_Source excerpt_.
* * * * *

DANCING TIMES

Hip Hop

This month, Terry Monaghan writes about the origins of hip hop, taking us right back to the style’s roots in the Bronx, New York City

Back in the late 1970s popular dancing seemed a stark choice between the slick, smooth styles of mainstream disco, or the raucous excitement of “pogo-ing” punks and heavy metal “head bangers”. But then a bewildering tsunami of new dances that combined both style and energy began sweeping around the world. Named hip hop by the media, back in “Planet Rock”, as the South Bronx section of New York City was known, it was originally called “b-boying”. Picking up further strength later from South Los Angeles, it seemed unstoppable.

It was more than just dancing though. DJs and MCs “scratching” and “rapping” on portable sound systems provided the music, pieces of linoleum or cardboard transformed streets into performance spaces, while adjoining walls decorated with graffiti, and dancers wearing durable “street” clothes that could take the rigours of this type of dancing set the style for this unprecedented bout of worldwide enthusiasm. Although the dancing is still often called “hip hop” by newcomers, “b-boying” is the preferred term on the US East Coast, while “street dancing” is more common on the West. However, the latter includes all the hip hop styles of dance such as Locking, Popping, Boogaloo etc along with the non hip hop genre of House and the new style, Krumping.

* * * * *

_Raw data_.
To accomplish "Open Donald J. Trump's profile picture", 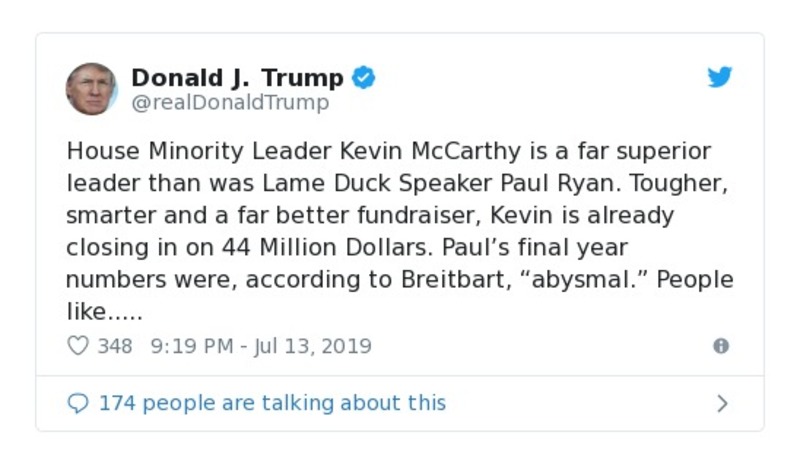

* * * * *

_Given problem A_. In the article on the origins of hip hop, what was the South Bronx section of New York City known as?
_Given problem B_. Duplicate the part of the article on the origins of hip hop starting with "It was more" and going on through "new style, Krumping.".
_Given problem C_. Pick up the article on the origins of hip hop from its final sentence and carry it further.

_Written reply A_. It was known as "Planet Rock."

_Written reply B_.
It was more than just dancing though. DJs and MCs “scratching” and “rapping” on portable sound systems provided the music, pieces of linoleum or cardboard transformed streets into performance spaces, while adjoining walls decorated with graffiti, and dancers wearing durable “street” clothes that could take the rigours of this type of dancing set the style for this unprecedented bout of worldwide enthusiasm. Although the dancing is still often called “hip hop” by newcomers, “b-boying” is the preferred term on the US East Coast, while “street dancing” is more common on the West. However, the latter includes all the hip hop styles of dance such as Locking, Popping, Boogaloo etc along with the non hip hop genre of House and the new style, Krumping.

_Written reply C_.
B-boying emerged during the 1970s when drugs, street crime, poverty and unemployment severely aggravated life in the Bronx and Harlem. With New York City on the edge of bankruptcy, many Harlemites had been forced to move to the Bronx because their homes were destroyed in the name of “slum clearance.” “Turf wars” resulted, when youths from different housing “projects” clashed as they tried to establish a new pattern of community identities. In contrast to the fantasy escapism of disco and rock this new generation of Bronxites confronted their reality by resorting to old Harlem traditions of substituting real battles, for music and dance ones. Street corner dance challenges grew out of DJs creatively extending the rhythmic “breaks” of disco recordings. According to original participants, when the DJs joined different “breaks” together and added extra rhythms by “scratching,” they gave the new dancers the name of “b-boys” i.e. “break boys”.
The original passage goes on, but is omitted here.